But it wasn't until we invited the Christmas Spirit directly into our homes via Christmas trees and hot chocolate (a Devil's Liquor!) that a demonic presence I nick-named "The Evil Elf" would enter and take possession of my exasperatingly wonderful little boy.

It was under his influence that Frick took up finger-painting in a most questionable medium one frosty December morning.  It was under his influence that Frick got up before us one Christmas and opened every single present (his only sign of restraint being that he only opened the ones with his name on them.)  It is under his influence that Frick occasionally cracks and throws grand-mal toddler-style tantrums that can last for roughly three days at a time.  And if I so much as dare to ask for the odd chore around the house I can be sure that I will pay for it in some kind of passive aggressive act of vandalism instigated by this little fiend.

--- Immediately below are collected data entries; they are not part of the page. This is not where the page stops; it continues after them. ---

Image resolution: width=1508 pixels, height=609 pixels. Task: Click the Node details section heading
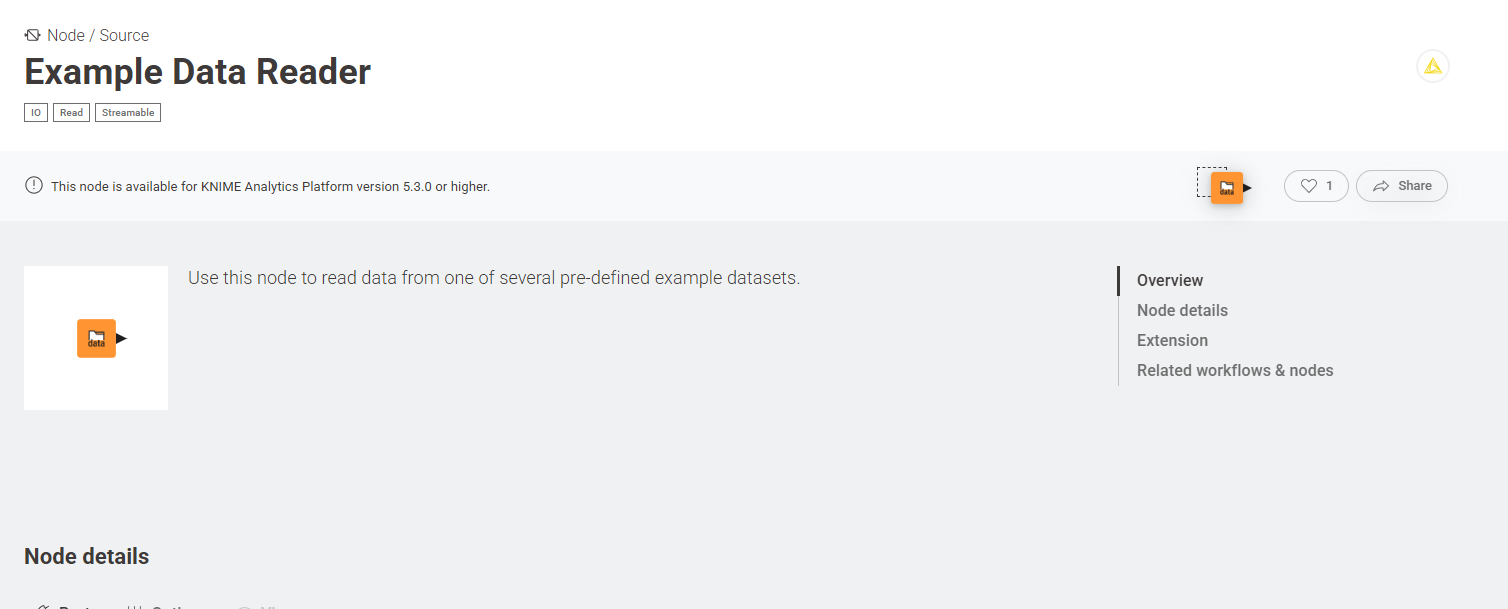[86, 556]
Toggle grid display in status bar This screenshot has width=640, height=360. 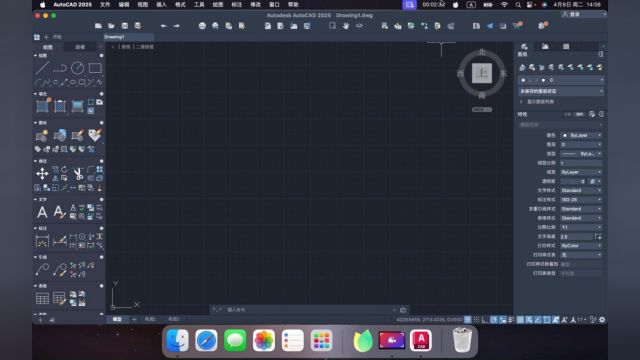467,320

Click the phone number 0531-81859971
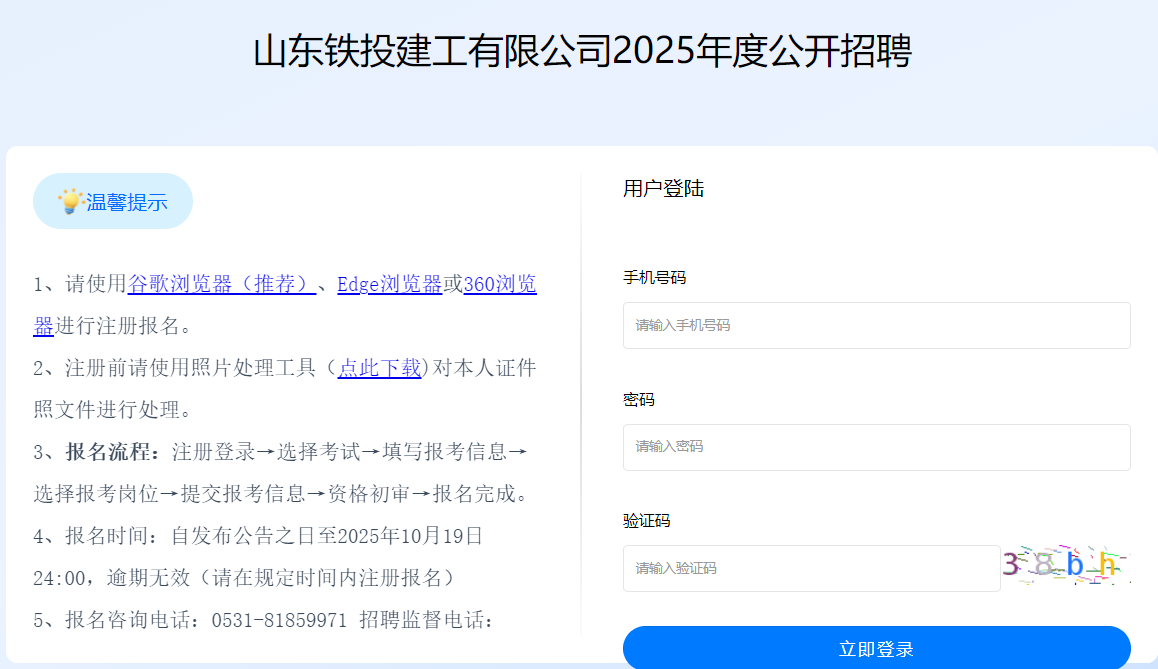point(279,620)
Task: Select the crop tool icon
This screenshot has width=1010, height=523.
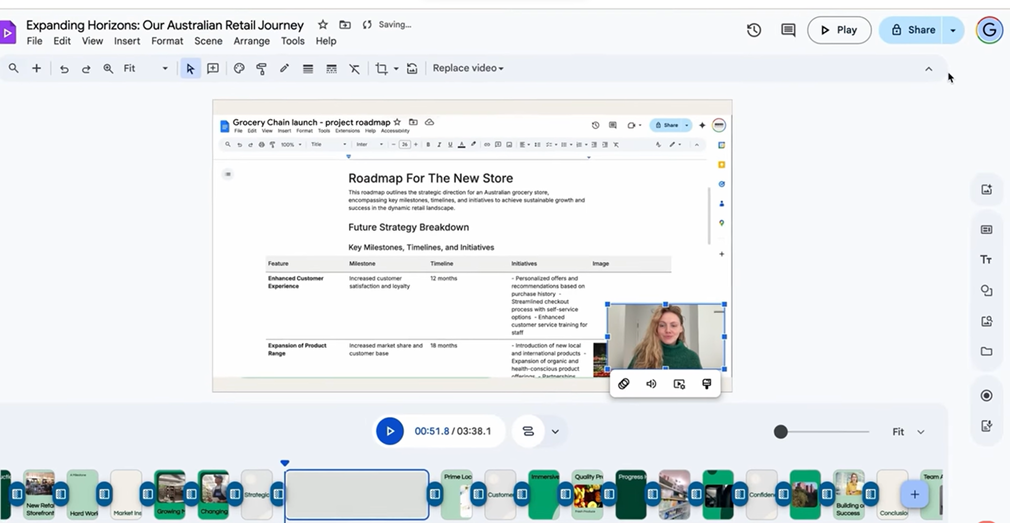Action: point(381,69)
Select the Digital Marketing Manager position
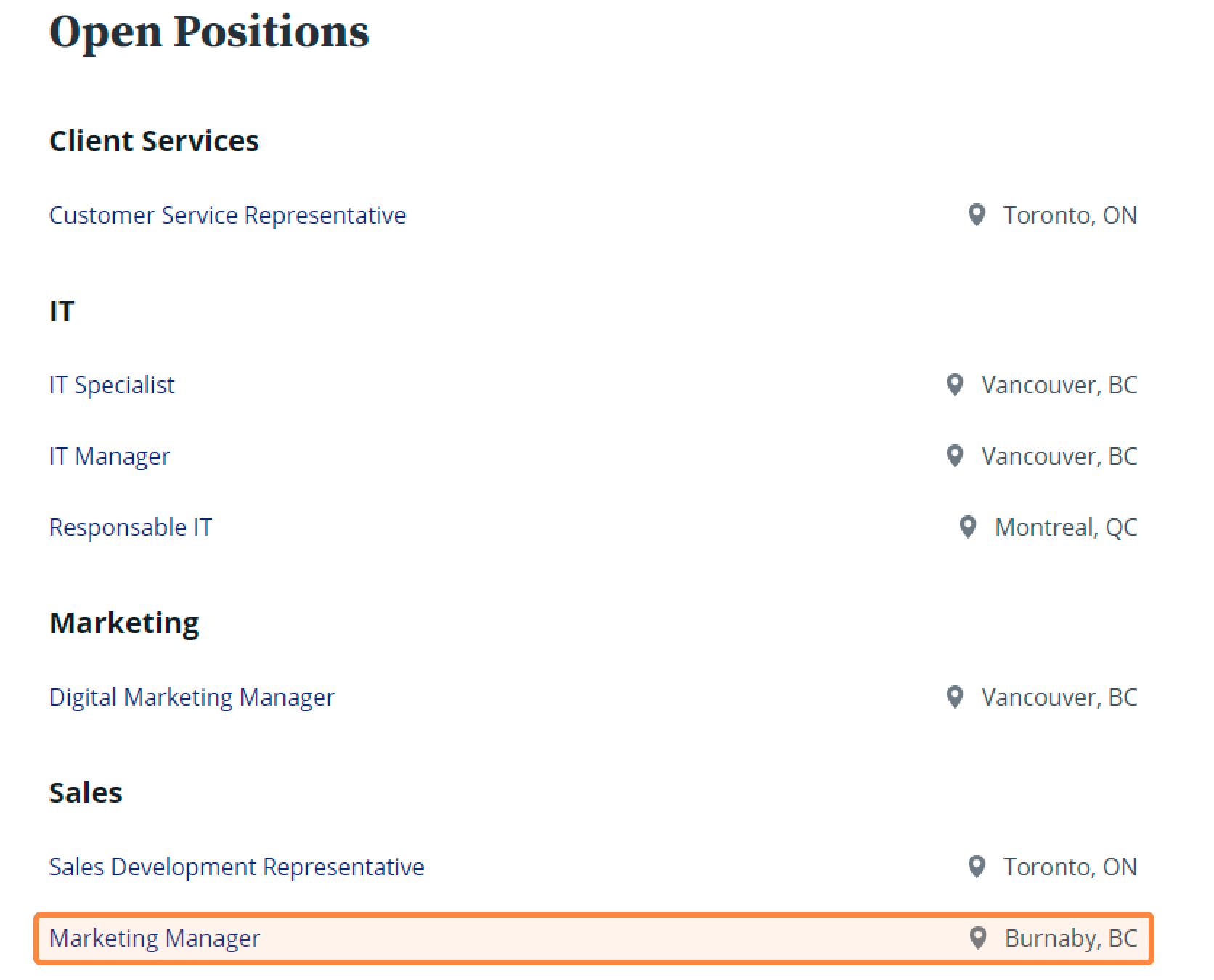 coord(192,698)
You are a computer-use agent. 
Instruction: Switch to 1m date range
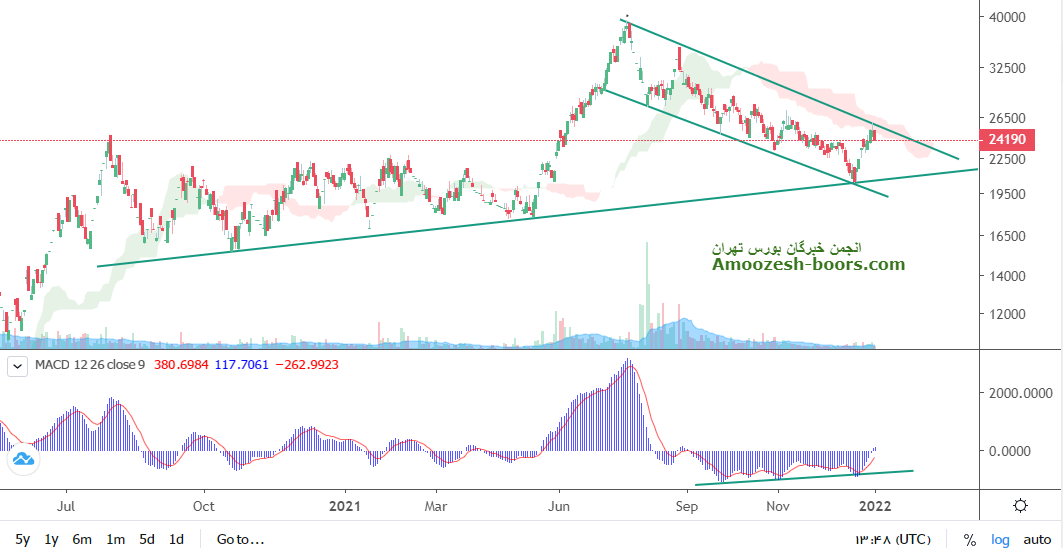tap(116, 539)
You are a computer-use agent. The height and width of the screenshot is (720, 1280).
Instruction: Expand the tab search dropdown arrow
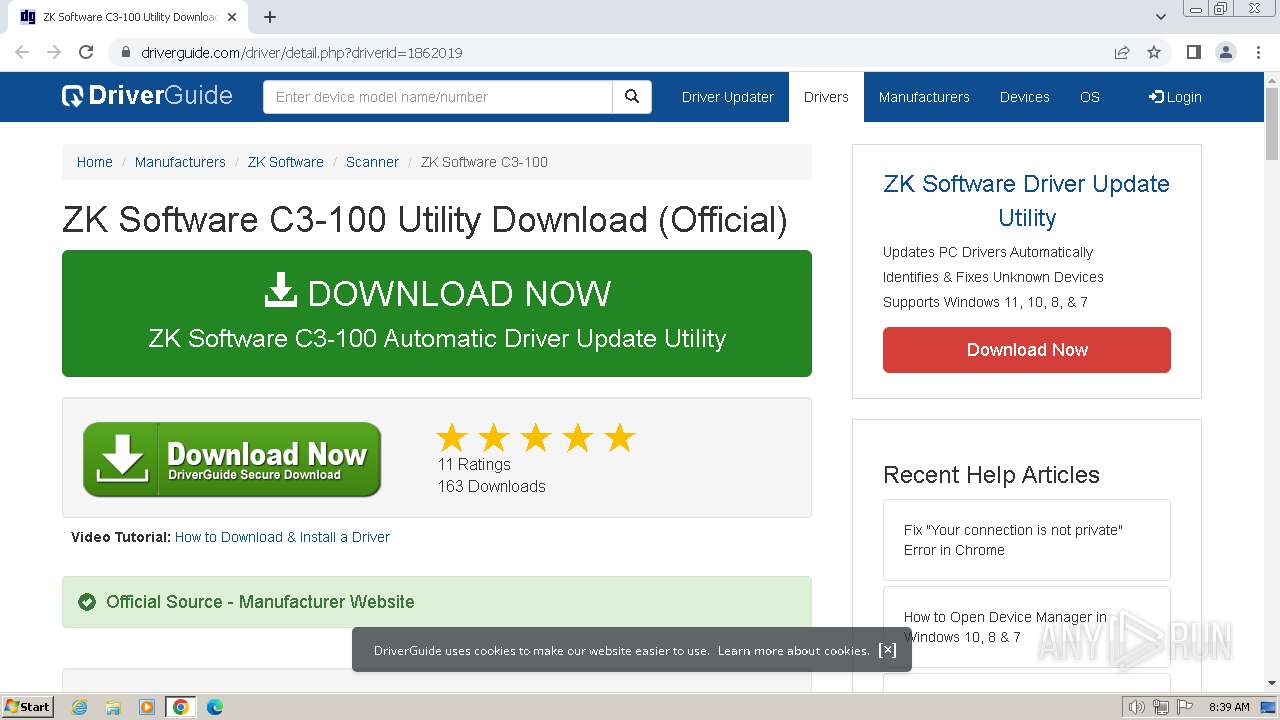tap(1161, 17)
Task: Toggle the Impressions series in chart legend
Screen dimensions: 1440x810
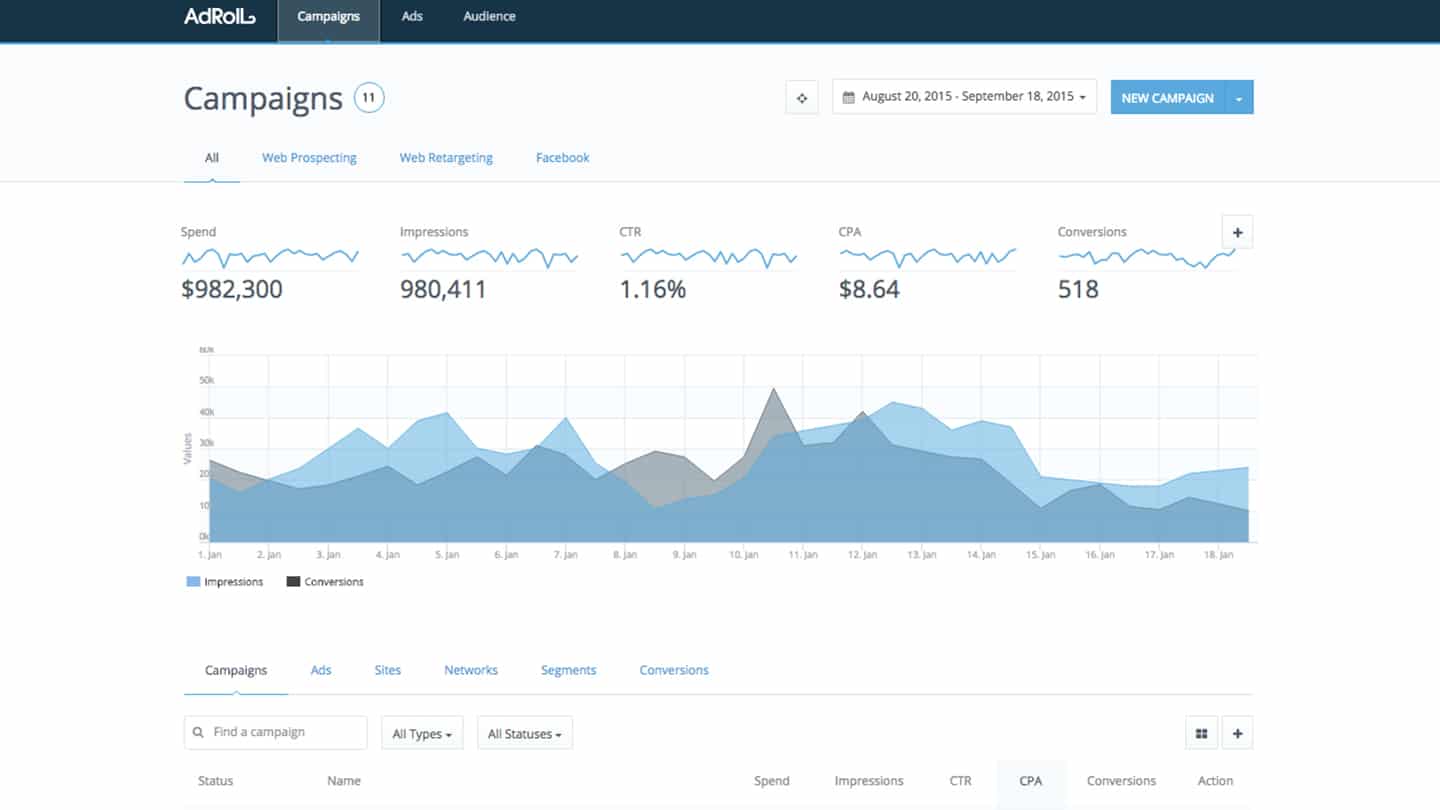Action: pyautogui.click(x=225, y=582)
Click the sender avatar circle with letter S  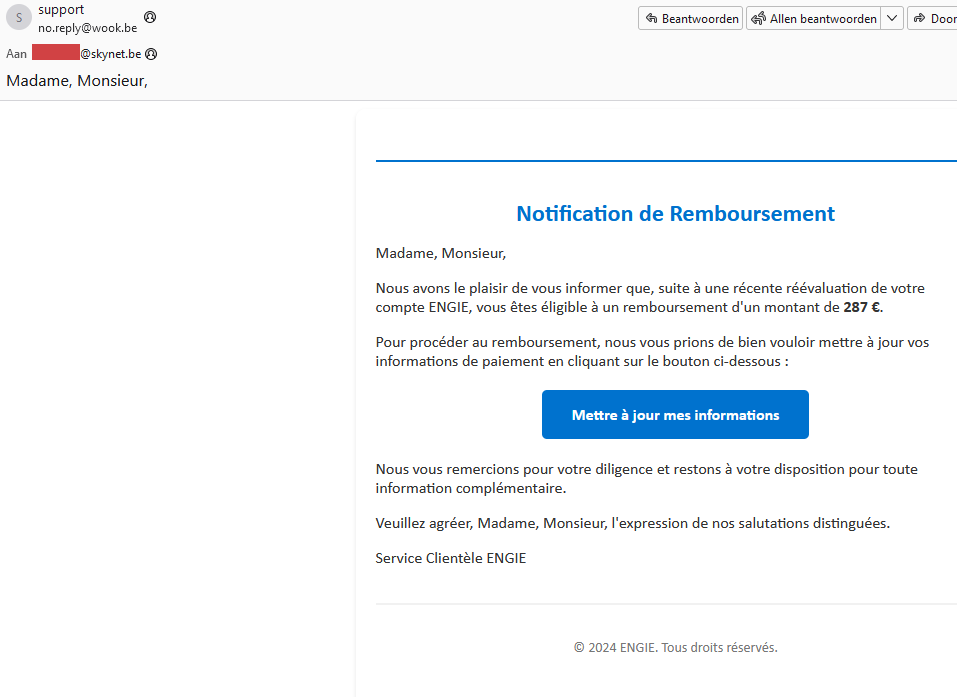tap(19, 19)
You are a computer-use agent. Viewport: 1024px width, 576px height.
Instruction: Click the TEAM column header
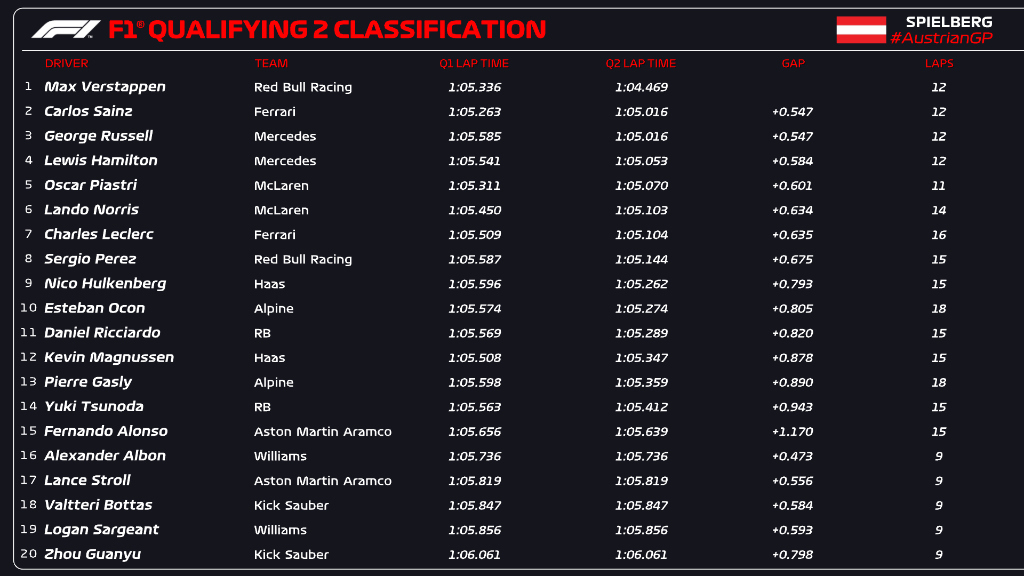pyautogui.click(x=271, y=63)
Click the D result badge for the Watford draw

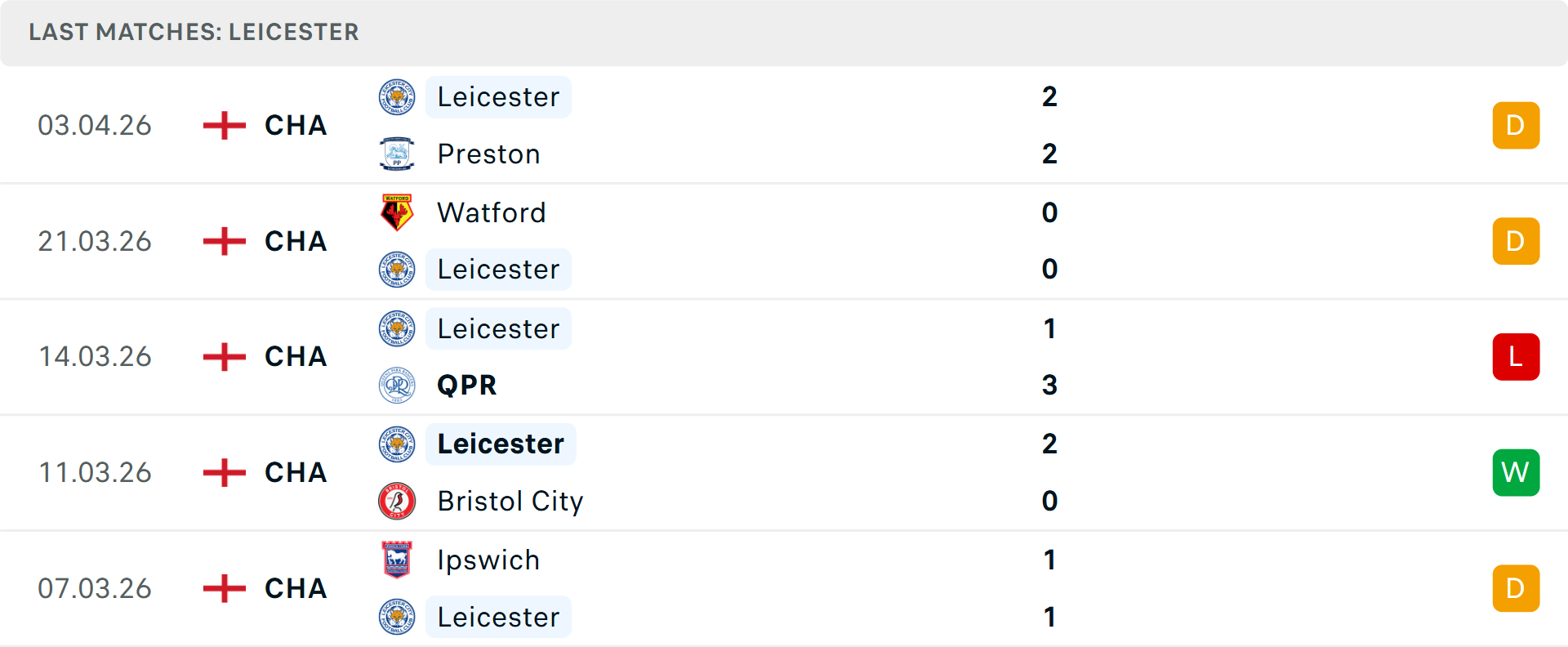click(x=1516, y=241)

I think the best year we had before we got wise to the Evil Elf, was the year Frick was sick with the flu and therefore too listless to really do anything other than spew purple, grape-flavoured cough syrup into Daddy's face and all over the shirt he wanted to wear to Christmas Dinner because he "didn't like the taste".

It took us a while but we finally clued in: Christmas has adverse effects on ADHD.  Frick knows he can't possibly live up to the expectation of "being good" and so he lets go of all self-control in an act of self-defeat.  He is set up to fail in this environment because of Christmas music and cartoons and cookies and egg nog and the promise of presents and the constant talk about Christmas and presents and Santa and Omigod it's coming I'm so excited Yay Christmas!  It's probably a lot like trying to write a thesis in the middle of a rave.

On meth.

I developed a few coping mechanisms that helped.  1) Lots of wine.  2) Tell Frick that he'll get a present from Santa no matter what he does and 3) Delay decorating as long as humanly possible.  In fact try not to mention Christmas at all.  And the last couple of years this worked reasonably well.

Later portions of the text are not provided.